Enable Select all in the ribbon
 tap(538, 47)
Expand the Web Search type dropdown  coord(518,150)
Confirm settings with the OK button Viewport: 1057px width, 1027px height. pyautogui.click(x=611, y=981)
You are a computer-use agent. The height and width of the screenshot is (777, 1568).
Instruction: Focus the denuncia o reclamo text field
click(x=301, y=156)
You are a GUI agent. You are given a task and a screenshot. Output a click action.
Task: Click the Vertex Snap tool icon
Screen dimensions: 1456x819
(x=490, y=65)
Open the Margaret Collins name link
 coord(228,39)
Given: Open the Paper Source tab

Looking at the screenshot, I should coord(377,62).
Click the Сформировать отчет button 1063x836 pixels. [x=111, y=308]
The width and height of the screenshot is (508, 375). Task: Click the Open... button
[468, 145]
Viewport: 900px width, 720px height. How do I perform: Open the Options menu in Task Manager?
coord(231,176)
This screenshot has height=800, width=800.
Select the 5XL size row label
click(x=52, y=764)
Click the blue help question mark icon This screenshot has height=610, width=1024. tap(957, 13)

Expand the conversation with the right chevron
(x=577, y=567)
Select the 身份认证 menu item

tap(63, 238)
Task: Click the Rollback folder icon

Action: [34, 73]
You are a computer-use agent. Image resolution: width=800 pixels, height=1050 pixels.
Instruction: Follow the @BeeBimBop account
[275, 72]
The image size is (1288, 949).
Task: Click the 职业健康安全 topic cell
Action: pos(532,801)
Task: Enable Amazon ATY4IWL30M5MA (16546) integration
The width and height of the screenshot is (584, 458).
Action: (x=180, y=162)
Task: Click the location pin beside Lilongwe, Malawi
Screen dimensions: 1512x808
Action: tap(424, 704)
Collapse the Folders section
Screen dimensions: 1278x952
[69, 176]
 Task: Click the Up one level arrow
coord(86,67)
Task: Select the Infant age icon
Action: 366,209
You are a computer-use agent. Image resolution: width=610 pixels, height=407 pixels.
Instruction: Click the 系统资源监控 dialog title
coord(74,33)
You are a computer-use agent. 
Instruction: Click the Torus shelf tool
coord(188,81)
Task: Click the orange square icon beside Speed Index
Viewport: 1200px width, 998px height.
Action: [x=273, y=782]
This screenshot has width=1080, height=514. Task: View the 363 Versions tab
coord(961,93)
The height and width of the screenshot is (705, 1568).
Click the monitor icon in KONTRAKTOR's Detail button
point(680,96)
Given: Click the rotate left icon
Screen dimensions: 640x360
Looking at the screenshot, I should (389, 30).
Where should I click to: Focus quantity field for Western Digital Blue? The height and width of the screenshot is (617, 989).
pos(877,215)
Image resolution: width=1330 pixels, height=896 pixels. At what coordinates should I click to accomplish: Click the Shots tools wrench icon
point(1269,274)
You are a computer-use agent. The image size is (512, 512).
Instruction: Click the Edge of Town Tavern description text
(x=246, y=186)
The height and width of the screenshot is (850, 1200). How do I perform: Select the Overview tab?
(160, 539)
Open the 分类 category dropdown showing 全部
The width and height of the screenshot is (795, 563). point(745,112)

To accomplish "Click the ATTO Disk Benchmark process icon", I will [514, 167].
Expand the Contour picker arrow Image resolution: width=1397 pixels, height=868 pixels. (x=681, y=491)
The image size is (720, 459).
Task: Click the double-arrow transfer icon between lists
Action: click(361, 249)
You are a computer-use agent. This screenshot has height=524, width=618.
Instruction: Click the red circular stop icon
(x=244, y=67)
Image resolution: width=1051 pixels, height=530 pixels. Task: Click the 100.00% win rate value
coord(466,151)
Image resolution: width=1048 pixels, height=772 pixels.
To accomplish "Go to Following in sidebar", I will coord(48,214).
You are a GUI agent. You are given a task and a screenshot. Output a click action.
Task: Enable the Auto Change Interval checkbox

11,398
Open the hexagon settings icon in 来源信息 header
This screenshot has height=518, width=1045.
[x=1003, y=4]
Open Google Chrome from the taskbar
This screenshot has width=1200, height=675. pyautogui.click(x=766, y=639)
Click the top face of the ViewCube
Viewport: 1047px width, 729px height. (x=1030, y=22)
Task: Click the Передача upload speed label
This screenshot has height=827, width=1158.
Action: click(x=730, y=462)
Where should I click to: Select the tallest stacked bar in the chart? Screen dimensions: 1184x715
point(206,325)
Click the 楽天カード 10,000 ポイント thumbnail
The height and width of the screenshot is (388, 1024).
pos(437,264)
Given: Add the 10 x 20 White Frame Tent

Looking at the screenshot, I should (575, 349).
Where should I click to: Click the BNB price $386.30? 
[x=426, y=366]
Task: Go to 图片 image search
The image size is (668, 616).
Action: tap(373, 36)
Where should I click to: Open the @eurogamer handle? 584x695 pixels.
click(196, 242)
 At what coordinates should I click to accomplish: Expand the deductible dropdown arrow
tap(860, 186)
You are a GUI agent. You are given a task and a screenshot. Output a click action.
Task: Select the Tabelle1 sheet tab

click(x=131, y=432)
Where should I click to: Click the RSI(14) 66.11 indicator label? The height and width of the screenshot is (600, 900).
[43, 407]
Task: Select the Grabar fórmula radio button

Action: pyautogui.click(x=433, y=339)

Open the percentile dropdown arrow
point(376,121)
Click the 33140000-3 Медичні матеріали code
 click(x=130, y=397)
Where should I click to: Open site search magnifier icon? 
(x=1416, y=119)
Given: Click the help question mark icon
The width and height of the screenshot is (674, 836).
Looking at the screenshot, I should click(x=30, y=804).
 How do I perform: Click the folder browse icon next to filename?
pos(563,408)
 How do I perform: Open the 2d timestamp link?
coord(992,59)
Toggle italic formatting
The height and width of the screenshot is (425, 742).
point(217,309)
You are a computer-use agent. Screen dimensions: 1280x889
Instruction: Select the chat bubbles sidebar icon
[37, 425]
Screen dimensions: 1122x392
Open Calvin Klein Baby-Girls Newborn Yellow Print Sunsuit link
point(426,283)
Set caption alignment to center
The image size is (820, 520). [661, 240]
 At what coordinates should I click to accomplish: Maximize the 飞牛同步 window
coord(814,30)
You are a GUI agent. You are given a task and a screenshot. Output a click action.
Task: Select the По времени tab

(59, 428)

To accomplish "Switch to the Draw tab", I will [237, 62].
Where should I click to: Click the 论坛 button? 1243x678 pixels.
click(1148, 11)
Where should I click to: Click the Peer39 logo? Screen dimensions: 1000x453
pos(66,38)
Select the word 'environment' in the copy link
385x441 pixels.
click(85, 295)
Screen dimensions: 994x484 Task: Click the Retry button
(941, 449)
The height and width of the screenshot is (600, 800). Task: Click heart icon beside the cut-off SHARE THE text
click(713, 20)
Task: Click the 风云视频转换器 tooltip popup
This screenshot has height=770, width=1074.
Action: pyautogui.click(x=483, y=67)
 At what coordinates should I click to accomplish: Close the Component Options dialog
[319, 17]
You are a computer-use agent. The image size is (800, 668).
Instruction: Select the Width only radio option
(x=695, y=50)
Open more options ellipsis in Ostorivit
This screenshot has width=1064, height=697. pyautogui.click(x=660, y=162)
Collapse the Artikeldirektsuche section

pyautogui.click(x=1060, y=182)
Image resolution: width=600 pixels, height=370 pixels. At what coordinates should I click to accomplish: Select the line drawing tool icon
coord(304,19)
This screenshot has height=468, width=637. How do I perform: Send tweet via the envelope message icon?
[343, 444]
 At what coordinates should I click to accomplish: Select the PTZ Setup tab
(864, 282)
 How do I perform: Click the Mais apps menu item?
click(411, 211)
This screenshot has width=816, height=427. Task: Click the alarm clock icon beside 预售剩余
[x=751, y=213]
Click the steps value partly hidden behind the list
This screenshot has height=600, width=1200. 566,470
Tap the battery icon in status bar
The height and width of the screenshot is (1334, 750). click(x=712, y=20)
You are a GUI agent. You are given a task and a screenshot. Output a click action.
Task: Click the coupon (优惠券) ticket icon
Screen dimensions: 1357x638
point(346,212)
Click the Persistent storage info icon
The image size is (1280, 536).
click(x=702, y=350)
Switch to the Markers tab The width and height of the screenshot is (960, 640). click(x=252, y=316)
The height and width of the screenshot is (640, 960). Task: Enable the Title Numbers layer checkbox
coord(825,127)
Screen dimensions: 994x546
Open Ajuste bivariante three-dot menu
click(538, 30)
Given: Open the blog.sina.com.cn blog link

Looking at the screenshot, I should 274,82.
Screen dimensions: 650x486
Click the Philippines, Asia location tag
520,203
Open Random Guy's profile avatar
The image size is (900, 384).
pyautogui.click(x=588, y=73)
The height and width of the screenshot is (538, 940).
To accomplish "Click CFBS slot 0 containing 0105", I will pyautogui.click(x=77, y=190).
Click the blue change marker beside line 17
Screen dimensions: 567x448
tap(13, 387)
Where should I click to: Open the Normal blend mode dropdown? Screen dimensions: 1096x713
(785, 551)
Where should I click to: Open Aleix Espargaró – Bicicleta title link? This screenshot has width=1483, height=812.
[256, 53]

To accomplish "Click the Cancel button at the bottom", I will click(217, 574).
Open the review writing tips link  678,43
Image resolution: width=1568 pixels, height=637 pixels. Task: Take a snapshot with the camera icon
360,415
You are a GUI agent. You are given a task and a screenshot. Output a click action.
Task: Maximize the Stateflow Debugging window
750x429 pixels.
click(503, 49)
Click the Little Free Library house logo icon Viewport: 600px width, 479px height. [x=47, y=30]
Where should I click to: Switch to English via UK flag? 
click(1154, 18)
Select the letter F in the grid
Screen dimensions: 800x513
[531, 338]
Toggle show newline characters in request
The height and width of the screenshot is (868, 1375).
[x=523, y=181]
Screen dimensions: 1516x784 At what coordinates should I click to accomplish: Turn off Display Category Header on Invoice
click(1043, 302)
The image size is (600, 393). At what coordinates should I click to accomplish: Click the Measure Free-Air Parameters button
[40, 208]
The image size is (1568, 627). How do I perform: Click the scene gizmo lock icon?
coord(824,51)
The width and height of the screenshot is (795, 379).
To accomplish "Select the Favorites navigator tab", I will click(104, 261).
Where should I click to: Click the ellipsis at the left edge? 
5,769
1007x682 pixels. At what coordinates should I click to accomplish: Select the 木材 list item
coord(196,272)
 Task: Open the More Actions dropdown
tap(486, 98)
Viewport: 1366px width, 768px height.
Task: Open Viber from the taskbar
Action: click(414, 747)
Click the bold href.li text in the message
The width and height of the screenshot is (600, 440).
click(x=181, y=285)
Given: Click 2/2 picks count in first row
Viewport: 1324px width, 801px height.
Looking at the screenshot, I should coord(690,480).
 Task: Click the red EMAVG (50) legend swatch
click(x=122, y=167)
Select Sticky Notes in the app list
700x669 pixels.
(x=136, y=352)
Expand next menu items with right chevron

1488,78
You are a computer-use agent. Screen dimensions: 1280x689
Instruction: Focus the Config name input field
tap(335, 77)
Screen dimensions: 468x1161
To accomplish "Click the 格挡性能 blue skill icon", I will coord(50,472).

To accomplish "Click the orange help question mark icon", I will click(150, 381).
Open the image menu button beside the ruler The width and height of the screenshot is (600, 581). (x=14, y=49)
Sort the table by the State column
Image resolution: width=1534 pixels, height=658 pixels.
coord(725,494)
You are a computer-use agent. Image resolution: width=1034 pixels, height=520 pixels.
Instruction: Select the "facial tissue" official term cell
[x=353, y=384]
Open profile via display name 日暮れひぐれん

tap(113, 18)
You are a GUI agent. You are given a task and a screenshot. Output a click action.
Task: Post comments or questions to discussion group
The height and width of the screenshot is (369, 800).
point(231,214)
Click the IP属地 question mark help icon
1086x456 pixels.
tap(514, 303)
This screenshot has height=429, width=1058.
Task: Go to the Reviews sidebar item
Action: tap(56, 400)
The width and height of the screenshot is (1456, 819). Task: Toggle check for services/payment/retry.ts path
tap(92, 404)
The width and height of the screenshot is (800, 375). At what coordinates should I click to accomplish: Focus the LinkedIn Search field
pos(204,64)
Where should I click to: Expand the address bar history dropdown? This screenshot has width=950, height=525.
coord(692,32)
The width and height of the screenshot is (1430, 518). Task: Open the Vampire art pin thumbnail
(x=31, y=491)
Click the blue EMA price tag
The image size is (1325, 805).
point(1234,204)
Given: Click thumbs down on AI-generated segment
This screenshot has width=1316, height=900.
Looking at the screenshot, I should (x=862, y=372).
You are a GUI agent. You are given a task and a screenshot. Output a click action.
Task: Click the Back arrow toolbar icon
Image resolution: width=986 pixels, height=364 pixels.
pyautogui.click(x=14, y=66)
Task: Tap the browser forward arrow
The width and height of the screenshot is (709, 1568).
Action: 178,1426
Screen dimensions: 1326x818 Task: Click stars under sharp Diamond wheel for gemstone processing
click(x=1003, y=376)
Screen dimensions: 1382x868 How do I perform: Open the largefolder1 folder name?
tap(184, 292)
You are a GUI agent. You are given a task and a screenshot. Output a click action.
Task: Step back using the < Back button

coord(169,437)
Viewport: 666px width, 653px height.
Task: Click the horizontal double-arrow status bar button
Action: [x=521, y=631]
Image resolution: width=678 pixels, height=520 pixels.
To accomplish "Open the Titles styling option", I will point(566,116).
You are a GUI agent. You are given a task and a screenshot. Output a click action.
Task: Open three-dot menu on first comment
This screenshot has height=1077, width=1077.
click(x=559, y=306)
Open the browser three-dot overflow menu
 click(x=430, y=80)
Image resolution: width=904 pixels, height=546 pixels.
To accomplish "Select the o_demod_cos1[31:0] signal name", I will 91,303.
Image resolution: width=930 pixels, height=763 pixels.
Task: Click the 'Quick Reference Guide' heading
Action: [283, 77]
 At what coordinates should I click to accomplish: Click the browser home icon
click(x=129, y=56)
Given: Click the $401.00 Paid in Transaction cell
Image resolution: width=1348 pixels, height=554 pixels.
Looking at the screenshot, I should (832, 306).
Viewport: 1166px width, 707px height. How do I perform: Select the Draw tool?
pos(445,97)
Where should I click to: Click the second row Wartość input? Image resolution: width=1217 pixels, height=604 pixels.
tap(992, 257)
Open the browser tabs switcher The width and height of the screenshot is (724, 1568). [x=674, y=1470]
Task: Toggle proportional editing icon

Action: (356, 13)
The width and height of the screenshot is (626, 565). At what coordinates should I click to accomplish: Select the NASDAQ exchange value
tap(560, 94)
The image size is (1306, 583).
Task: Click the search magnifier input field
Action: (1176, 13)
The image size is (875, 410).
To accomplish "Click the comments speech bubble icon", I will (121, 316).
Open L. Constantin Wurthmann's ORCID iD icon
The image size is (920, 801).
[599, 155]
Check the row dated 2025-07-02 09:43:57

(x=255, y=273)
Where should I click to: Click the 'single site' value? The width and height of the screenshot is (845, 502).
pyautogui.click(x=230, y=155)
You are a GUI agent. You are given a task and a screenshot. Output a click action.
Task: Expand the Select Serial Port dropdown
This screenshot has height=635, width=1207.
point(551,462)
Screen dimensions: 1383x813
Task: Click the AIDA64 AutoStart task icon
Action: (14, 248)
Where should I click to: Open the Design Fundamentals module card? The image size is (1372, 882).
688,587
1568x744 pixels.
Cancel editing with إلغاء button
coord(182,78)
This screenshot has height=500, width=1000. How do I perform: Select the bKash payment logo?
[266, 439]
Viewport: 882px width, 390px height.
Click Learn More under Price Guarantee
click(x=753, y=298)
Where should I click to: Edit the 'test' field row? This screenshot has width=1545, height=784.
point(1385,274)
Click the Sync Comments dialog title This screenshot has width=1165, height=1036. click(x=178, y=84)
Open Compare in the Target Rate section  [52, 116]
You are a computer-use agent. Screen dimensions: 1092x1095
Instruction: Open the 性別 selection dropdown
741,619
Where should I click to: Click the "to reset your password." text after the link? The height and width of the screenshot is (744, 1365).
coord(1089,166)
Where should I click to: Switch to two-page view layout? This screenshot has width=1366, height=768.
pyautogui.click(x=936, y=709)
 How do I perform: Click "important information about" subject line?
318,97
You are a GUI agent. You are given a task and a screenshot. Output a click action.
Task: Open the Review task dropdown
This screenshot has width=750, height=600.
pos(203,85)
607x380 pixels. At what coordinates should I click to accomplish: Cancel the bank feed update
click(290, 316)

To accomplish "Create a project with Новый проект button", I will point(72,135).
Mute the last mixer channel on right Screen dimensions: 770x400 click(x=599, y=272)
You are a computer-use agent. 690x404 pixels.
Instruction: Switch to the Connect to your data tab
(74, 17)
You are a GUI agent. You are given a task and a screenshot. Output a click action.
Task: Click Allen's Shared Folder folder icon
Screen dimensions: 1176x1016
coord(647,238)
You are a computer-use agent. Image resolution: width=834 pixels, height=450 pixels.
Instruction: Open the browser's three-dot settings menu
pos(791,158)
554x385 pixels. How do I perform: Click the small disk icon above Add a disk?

———

Exercise description ::
What you return should consist solely of the lines from the one containing "Click the Sync" through the end of the entries above, reproduced exactly.

Exercise answer ::
Click the Sync Comments dialog title This screenshot has width=1165, height=1036. click(x=178, y=84)
Open Compare in the Target Rate section  [52, 116]
You are a computer-use agent. Screen dimensions: 1092x1095
Instruction: Open the 性別 selection dropdown
741,619
Where should I click to: Click the "to reset your password." text after the link? The height and width of the screenshot is (744, 1365).
coord(1089,166)
Where should I click to: Switch to two-page view layout? This screenshot has width=1366, height=768.
pyautogui.click(x=936, y=709)
 How do I perform: Click "important information about" subject line?
318,97
You are a GUI agent. You are given a task and a screenshot. Output a click action.
Task: Open the Review task dropdown
This screenshot has width=750, height=600.
pos(203,85)
607x380 pixels. At what coordinates should I click to accomplish: Cancel the bank feed update
click(290, 316)

To accomplish "Create a project with Новый проект button", I will point(72,135).
Mute the last mixer channel on right Screen dimensions: 770x400 click(x=599, y=272)
You are a computer-use agent. 690x404 pixels.
Instruction: Switch to the Connect to your data tab
(74, 17)
You are a GUI agent. You are given a task and a screenshot. Output a click action.
Task: Click Allen's Shared Folder folder icon
Screen dimensions: 1176x1016
coord(647,238)
You are a computer-use agent. Image resolution: width=834 pixels, height=450 pixels.
Instruction: Open the browser's three-dot settings menu
pos(791,158)
554x385 pixels. How do I perform: Click the small disk icon above Add a disk?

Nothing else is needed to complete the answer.